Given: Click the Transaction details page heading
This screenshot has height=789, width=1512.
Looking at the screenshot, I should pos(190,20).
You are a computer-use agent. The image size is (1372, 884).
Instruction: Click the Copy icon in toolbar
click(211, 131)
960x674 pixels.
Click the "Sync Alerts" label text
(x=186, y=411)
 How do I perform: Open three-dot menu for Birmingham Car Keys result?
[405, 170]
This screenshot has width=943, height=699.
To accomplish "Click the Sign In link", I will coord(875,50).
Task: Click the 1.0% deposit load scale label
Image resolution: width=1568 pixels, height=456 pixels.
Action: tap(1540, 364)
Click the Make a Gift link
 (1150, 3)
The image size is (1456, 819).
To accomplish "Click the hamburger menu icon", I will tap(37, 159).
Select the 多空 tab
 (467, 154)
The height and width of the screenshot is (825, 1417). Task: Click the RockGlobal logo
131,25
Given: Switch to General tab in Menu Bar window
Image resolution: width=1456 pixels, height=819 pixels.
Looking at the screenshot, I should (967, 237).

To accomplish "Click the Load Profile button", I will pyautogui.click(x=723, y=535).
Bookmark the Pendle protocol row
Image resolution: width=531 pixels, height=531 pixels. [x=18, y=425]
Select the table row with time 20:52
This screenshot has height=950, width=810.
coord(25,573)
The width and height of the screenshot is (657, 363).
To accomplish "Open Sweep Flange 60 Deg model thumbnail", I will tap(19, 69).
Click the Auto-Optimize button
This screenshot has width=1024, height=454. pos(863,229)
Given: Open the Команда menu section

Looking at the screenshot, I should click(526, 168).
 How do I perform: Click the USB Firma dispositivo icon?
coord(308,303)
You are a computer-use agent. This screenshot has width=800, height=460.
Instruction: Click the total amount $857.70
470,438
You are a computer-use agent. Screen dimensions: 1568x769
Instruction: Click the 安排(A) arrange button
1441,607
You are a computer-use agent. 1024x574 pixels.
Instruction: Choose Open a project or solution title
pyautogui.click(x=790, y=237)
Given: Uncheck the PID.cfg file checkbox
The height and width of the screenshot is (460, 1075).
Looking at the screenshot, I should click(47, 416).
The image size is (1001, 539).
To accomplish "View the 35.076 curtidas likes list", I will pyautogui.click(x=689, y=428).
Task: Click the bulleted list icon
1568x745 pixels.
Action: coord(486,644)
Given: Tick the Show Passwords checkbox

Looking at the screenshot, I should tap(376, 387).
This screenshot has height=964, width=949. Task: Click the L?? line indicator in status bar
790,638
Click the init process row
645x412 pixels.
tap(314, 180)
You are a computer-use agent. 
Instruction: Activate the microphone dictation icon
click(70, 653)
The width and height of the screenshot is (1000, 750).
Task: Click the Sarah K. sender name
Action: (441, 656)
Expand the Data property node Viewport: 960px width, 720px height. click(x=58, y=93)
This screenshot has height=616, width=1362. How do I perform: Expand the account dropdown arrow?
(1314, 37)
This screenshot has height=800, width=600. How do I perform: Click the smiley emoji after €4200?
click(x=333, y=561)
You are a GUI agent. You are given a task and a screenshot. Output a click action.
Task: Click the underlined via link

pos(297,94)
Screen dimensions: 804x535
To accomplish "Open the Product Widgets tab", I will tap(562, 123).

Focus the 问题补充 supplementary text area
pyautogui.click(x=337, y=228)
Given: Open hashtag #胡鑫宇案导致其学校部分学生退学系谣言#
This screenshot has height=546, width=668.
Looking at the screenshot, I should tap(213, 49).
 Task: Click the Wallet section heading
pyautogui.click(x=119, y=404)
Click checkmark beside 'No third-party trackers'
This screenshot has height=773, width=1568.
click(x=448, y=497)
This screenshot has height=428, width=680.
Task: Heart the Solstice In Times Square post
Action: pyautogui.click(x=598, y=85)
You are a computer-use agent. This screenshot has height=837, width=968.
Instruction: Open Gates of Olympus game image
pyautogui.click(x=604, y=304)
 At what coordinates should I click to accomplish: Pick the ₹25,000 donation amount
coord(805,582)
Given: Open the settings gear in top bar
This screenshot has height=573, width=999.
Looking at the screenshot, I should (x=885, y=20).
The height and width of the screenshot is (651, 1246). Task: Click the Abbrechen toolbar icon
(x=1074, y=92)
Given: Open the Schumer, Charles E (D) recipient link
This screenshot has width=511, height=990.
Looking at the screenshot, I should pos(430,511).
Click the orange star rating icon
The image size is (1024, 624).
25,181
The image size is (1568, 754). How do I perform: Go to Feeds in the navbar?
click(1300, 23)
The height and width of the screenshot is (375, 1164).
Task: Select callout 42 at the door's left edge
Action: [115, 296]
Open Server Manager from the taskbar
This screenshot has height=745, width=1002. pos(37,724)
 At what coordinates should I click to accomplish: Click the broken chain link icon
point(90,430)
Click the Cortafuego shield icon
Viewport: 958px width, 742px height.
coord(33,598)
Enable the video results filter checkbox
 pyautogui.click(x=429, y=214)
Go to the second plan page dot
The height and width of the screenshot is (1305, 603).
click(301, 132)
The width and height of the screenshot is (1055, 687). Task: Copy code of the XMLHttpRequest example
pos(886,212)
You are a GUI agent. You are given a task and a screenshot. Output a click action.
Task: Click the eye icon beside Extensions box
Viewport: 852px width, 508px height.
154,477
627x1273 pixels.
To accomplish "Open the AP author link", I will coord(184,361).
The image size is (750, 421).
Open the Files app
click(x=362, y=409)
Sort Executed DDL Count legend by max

= INSTRUCTIONS FOR THE TASK =
Type out all of the records again, exactly.

= RESPONSE AREA =
Given: Click the Transaction details page heading
This screenshot has height=789, width=1512.
Looking at the screenshot, I should pos(190,20).
You are a computer-use agent. The image size is (1372, 884).
Instruction: Click the Copy icon in toolbar
click(211, 131)
960x674 pixels.
Click the "Sync Alerts" label text
(x=186, y=411)
 How do I perform: Open three-dot menu for Birmingham Car Keys result?
[405, 170]
This screenshot has width=943, height=699.
To accomplish "Click the Sign In link", I will coord(875,50).
Task: Click the 1.0% deposit load scale label
Image resolution: width=1568 pixels, height=456 pixels.
Action: tap(1540, 364)
Click the Make a Gift link
 (1150, 3)
The image size is (1456, 819).
To accomplish "Click the hamburger menu icon", I will tap(37, 159).
Select the 多空 tab
 (467, 154)
The height and width of the screenshot is (825, 1417). Task: Click the RockGlobal logo
131,25
Given: Switch to General tab in Menu Bar window
Image resolution: width=1456 pixels, height=819 pixels.
Looking at the screenshot, I should (967, 237).

To accomplish "Click the Load Profile button", I will pyautogui.click(x=723, y=535).
Bookmark the Pendle protocol row
Image resolution: width=531 pixels, height=531 pixels. [x=18, y=425]
Select the table row with time 20:52
This screenshot has height=950, width=810.
coord(25,573)
The width and height of the screenshot is (657, 363).
To accomplish "Open Sweep Flange 60 Deg model thumbnail", I will tap(19, 69).
Click the Auto-Optimize button
This screenshot has width=1024, height=454. pos(863,229)
Given: Open the Команда menu section

Looking at the screenshot, I should click(526, 168).
 How do I perform: Click the USB Firma dispositivo icon?
coord(308,303)
You are a computer-use agent. This screenshot has width=800, height=460.
Instruction: Click the total amount $857.70
470,438
You are a computer-use agent. Screen dimensions: 1568x769
Instruction: Click the 安排(A) arrange button
1441,607
You are a computer-use agent. 1024x574 pixels.
Instruction: Choose Open a project or solution title
pyautogui.click(x=790, y=237)
Given: Uncheck the PID.cfg file checkbox
The height and width of the screenshot is (460, 1075).
Looking at the screenshot, I should click(47, 416).
The image size is (1001, 539).
To accomplish "View the 35.076 curtidas likes list", I will pyautogui.click(x=689, y=428).
Task: Click the bulleted list icon
1568x745 pixels.
Action: coord(486,644)
Given: Tick the Show Passwords checkbox

Looking at the screenshot, I should tap(376, 387).
This screenshot has height=964, width=949. Task: Click the L?? line indicator in status bar
790,638
Click the init process row
645x412 pixels.
tap(314, 180)
You are a computer-use agent. 
Instruction: Activate the microphone dictation icon
click(70, 653)
The width and height of the screenshot is (1000, 750).
Task: Click the Sarah K. sender name
Action: (441, 656)
Expand the Data property node Viewport: 960px width, 720px height. click(x=58, y=93)
This screenshot has height=616, width=1362. How do I perform: Expand the account dropdown arrow?
(1314, 37)
This screenshot has height=800, width=600. How do I perform: Click the smiley emoji after €4200?
click(x=333, y=561)
You are a GUI agent. You are given a task and a screenshot. Output a click action.
Task: Click the underlined via link

pos(297,94)
Screen dimensions: 804x535
To accomplish "Open the Product Widgets tab", I will tap(562, 123).

Focus the 问题补充 supplementary text area
pyautogui.click(x=337, y=228)
Given: Open hashtag #胡鑫宇案导致其学校部分学生退学系谣言#
This screenshot has height=546, width=668.
Looking at the screenshot, I should tap(213, 49).
 Task: Click the Wallet section heading
pyautogui.click(x=119, y=404)
Click checkmark beside 'No third-party trackers'
This screenshot has height=773, width=1568.
click(x=448, y=497)
This screenshot has height=428, width=680.
Task: Heart the Solstice In Times Square post
Action: pyautogui.click(x=598, y=85)
You are a computer-use agent. This screenshot has height=837, width=968.
Instruction: Open Gates of Olympus game image
pyautogui.click(x=604, y=304)
 At what coordinates should I click to accomplish: Pick the ₹25,000 donation amount
coord(805,582)
Given: Open the settings gear in top bar
This screenshot has height=573, width=999.
Looking at the screenshot, I should (x=885, y=20).
The height and width of the screenshot is (651, 1246). Task: Click the Abbrechen toolbar icon
(x=1074, y=92)
Given: Open the Schumer, Charles E (D) recipient link
This screenshot has width=511, height=990.
Looking at the screenshot, I should pos(430,511).
Click the orange star rating icon
The image size is (1024, 624).
25,181
The image size is (1568, 754). How do I perform: Go to Feeds in the navbar?
click(1300, 23)
The height and width of the screenshot is (375, 1164).
Task: Select callout 42 at the door's left edge
Action: [115, 296]
Open Server Manager from the taskbar
This screenshot has height=745, width=1002. pos(37,724)
 At what coordinates should I click to accomplish: Click the broken chain link icon
point(90,430)
Click the Cortafuego shield icon
Viewport: 958px width, 742px height.
coord(33,598)
Enable the video results filter checkbox
 pyautogui.click(x=429, y=214)
Go to the second plan page dot
The height and width of the screenshot is (1305, 603).
click(301, 132)
The width and height of the screenshot is (1055, 687). Task: Copy code of the XMLHttpRequest example
pos(886,212)
You are a GUI agent. You are given a task and a screenshot. Output a click action.
Task: Click the eye icon beside Extensions box
Viewport: 852px width, 508px height.
154,477
627x1273 pixels.
To accomplish "Open the AP author link", I will coord(184,361).
The image size is (750, 421).
Open the Files app
click(x=362, y=409)
Sort Executed DDL Count legend by max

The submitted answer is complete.